Hello from Argentina! I am so thankful for your explain in the video, because: I use Arch Linux on my laptop for my studies as software developer, and it was very useful to evade that my machine freeze and I can't use it, unless press reboot button (that's the only option).
@nevyan Thanks for the video. I have a requirement to limit CPU and memory usage of a particular process using systemd and cgroup. Is there a separate video on this ? This limitation should apply to all users. Or is there a way to add my process name or id using the method shown in this video ?
I have a question. I am having aks cluster. So how i can actually check whether cgroup has been there and how to check if there is limit and request for pod has been there in cgroup. Can someone help plz
Do you know how to *easily* configure systemd to put all Google Chrome processes in a single memory cgroup and limit the max memory usage to 50% of the system RAM on Ubuntu?
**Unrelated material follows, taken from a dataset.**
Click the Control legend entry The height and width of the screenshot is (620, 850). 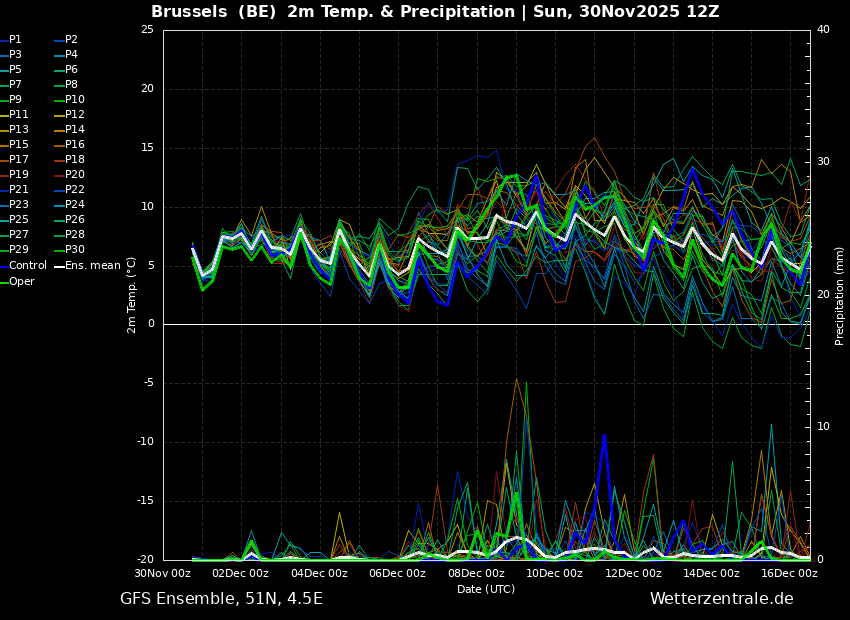(x=28, y=266)
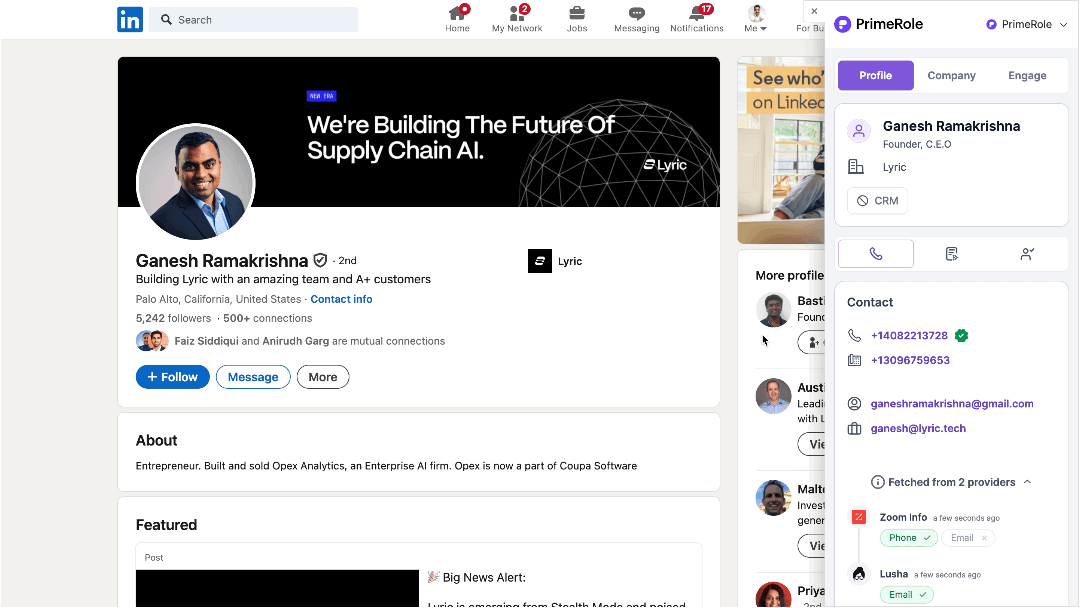
Task: Click the Follow button
Action: point(173,377)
It used to be easy with cgmanager but that can no longer be used with systemd because systemd wants to control everything.
perhaps those ones could be of help: unix.stackexchange.com/questions/451577/limit-memory-for-browser-on-fedora unix.stackexchange.com/questions/659744/why-cant-cpulimit-limit-chromium-browser
@@NevyanNeykov Other than the example with `systemd-run` require using cgmanager which is no longer supported with recent systemd versions. And the `systemd-run` only works if that's the only way you actually launch that process.
Another possibility is to wrap the chromium process into a service where to use: MemoryMax to set the memory limit. On boot SystemD will auto start the service and apply the set limits to each new chromium instance.
@@NevyanNeykov How would you do that? Chromium requires a separate X display connection for each logged in user. With cgmanager it was simple to create one memory cgroup for Chrome/Chromium but with systemd there doesn't seem to be any simple way to do that.
From my case it was keeping the settings set, on one system I even had to reset them by setting them to -1. Depends on the systemd version I guess, otherwise you set them before provisioning the machine. From the docs: systemctl set-property - the adjustments will be made permanent unless --runtime option is passed.